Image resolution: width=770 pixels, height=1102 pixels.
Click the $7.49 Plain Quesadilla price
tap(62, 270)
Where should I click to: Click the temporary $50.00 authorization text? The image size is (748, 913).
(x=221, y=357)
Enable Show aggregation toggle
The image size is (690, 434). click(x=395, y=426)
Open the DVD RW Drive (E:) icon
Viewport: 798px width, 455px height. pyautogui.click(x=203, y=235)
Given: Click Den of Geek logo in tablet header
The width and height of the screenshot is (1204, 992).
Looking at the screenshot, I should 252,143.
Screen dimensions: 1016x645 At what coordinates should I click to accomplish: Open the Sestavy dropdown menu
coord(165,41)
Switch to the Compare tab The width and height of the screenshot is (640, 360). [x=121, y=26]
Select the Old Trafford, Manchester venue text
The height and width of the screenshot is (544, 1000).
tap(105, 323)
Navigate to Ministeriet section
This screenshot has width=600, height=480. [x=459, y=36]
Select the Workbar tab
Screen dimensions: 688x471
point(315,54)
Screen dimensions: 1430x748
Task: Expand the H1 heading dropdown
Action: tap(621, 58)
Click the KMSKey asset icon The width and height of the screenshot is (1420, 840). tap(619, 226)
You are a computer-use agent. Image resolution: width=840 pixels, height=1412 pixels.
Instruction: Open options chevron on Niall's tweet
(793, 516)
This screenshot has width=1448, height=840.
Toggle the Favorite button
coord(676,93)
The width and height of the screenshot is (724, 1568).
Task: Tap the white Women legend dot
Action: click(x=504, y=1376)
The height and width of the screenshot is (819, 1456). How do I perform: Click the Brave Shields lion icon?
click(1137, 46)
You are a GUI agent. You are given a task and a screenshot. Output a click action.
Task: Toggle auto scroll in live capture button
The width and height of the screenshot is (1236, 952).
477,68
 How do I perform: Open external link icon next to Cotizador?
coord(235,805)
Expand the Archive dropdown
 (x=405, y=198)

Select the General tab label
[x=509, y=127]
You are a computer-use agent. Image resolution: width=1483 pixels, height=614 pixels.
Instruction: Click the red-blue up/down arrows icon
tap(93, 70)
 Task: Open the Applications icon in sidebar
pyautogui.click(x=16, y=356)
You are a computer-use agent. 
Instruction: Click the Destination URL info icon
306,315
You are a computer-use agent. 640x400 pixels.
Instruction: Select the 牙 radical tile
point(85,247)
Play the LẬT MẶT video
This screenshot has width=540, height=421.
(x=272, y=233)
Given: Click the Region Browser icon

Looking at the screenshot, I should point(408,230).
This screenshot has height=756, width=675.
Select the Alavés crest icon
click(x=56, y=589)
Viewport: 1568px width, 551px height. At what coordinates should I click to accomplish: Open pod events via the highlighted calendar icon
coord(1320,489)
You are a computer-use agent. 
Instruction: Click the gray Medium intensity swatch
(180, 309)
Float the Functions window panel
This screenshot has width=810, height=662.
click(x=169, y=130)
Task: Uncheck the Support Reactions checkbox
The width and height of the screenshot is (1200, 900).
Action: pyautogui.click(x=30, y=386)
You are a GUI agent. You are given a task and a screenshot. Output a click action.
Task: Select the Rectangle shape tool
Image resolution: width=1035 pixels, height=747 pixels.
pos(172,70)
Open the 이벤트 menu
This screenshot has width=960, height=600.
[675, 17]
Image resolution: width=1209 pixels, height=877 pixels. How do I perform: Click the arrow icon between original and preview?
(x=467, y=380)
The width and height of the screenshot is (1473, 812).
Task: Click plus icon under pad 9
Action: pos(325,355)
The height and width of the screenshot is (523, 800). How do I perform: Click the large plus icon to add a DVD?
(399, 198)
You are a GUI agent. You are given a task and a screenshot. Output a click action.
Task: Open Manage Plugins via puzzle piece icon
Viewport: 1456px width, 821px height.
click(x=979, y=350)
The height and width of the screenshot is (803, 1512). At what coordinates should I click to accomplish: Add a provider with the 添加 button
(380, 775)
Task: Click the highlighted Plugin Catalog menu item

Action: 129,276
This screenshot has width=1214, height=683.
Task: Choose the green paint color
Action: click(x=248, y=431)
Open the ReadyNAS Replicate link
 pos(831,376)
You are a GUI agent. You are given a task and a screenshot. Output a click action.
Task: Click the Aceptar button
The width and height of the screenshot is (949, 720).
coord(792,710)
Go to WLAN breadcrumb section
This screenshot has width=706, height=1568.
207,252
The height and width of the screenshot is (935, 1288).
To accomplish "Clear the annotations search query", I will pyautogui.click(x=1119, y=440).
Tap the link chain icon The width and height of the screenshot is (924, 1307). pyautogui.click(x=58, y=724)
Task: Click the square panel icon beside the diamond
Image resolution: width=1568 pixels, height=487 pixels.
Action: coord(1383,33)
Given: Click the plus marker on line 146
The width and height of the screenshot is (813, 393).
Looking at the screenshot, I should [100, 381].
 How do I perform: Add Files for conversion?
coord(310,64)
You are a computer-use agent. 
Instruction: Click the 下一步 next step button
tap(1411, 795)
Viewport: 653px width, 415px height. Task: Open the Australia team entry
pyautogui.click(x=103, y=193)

|---|

*Aim:* Copy out every line of the listing above, reproducing each one exactly.

*Finished answer:*
Image resolution: width=770 pixels, height=1102 pixels.
Click the $7.49 Plain Quesadilla price
tap(62, 270)
Where should I click to: Click the temporary $50.00 authorization text? The image size is (748, 913).
(x=221, y=357)
Enable Show aggregation toggle
The image size is (690, 434). click(x=395, y=426)
Open the DVD RW Drive (E:) icon
Viewport: 798px width, 455px height. pyautogui.click(x=203, y=235)
Given: Click Den of Geek logo in tablet header
The width and height of the screenshot is (1204, 992).
Looking at the screenshot, I should 252,143.
Screen dimensions: 1016x645 At what coordinates should I click to accomplish: Open the Sestavy dropdown menu
coord(165,41)
Switch to the Compare tab The width and height of the screenshot is (640, 360). [x=121, y=26]
Select the Old Trafford, Manchester venue text
The height and width of the screenshot is (544, 1000).
tap(105, 323)
Navigate to Ministeriet section
This screenshot has width=600, height=480. [x=459, y=36]
Select the Workbar tab
Screen dimensions: 688x471
point(315,54)
Screen dimensions: 1430x748
Task: Expand the H1 heading dropdown
Action: tap(621, 58)
Click the KMSKey asset icon The width and height of the screenshot is (1420, 840). tap(619, 226)
You are a computer-use agent. Image resolution: width=840 pixels, height=1412 pixels.
Instruction: Open options chevron on Niall's tweet
(793, 516)
This screenshot has width=1448, height=840.
Toggle the Favorite button
coord(676,93)
The width and height of the screenshot is (724, 1568).
Task: Tap the white Women legend dot
Action: click(x=504, y=1376)
The height and width of the screenshot is (819, 1456). How do I perform: Click the Brave Shields lion icon?
click(1137, 46)
You are a GUI agent. You are given a task and a screenshot. Output a click action.
Task: Toggle auto scroll in live capture button
The width and height of the screenshot is (1236, 952).
477,68
 How do I perform: Open external link icon next to Cotizador?
coord(235,805)
Expand the Archive dropdown
 (x=405, y=198)

Select the General tab label
[x=509, y=127]
You are a computer-use agent. Image resolution: width=1483 pixels, height=614 pixels.
Instruction: Click the red-blue up/down arrows icon
tap(93, 70)
 Task: Open the Applications icon in sidebar
pyautogui.click(x=16, y=356)
You are a computer-use agent. 
Instruction: Click the Destination URL info icon
306,315
You are a computer-use agent. 640x400 pixels.
Instruction: Select the 牙 radical tile
point(85,247)
Play the LẬT MẶT video
This screenshot has width=540, height=421.
(x=272, y=233)
Given: Click the Region Browser icon

Looking at the screenshot, I should point(408,230).
This screenshot has height=756, width=675.
Select the Alavés crest icon
click(x=56, y=589)
Viewport: 1568px width, 551px height. At what coordinates should I click to accomplish: Open pod events via the highlighted calendar icon
coord(1320,489)
You are a computer-use agent. 
Instruction: Click the gray Medium intensity swatch
(180, 309)
Float the Functions window panel
This screenshot has width=810, height=662.
click(x=169, y=130)
Task: Uncheck the Support Reactions checkbox
The width and height of the screenshot is (1200, 900).
Action: pyautogui.click(x=30, y=386)
You are a GUI agent. You are given a task and a screenshot. Output a click action.
Task: Select the Rectangle shape tool
Image resolution: width=1035 pixels, height=747 pixels.
pos(172,70)
Open the 이벤트 menu
This screenshot has width=960, height=600.
[675, 17]
Image resolution: width=1209 pixels, height=877 pixels. How do I perform: Click the arrow icon between original and preview?
(x=467, y=380)
The width and height of the screenshot is (1473, 812).
Task: Click plus icon under pad 9
Action: pos(325,355)
The height and width of the screenshot is (523, 800). How do I perform: Click the large plus icon to add a DVD?
(399, 198)
You are a GUI agent. You are given a task and a screenshot. Output a click action.
Task: Open Manage Plugins via puzzle piece icon
Viewport: 1456px width, 821px height.
click(x=979, y=350)
The height and width of the screenshot is (803, 1512). At what coordinates should I click to accomplish: Add a provider with the 添加 button
(380, 775)
Task: Click the highlighted Plugin Catalog menu item

Action: 129,276
This screenshot has width=1214, height=683.
Task: Choose the green paint color
Action: click(x=248, y=431)
Open the ReadyNAS Replicate link
 pos(831,376)
You are a GUI agent. You are given a task and a screenshot. Output a click action.
Task: Click the Aceptar button
The width and height of the screenshot is (949, 720).
coord(792,710)
Go to WLAN breadcrumb section
This screenshot has width=706, height=1568.
207,252
The height and width of the screenshot is (935, 1288).
To accomplish "Clear the annotations search query", I will pyautogui.click(x=1119, y=440).
Tap the link chain icon The width and height of the screenshot is (924, 1307). pyautogui.click(x=58, y=724)
Task: Click the square panel icon beside the diamond
Image resolution: width=1568 pixels, height=487 pixels.
Action: coord(1383,33)
Given: Click the plus marker on line 146
The width and height of the screenshot is (813, 393).
Looking at the screenshot, I should [100, 381].
 How do I perform: Add Files for conversion?
coord(310,64)
You are a computer-use agent. 
Instruction: Click the 下一步 next step button
tap(1411, 795)
Viewport: 653px width, 415px height. Task: Open the Australia team entry
pyautogui.click(x=103, y=193)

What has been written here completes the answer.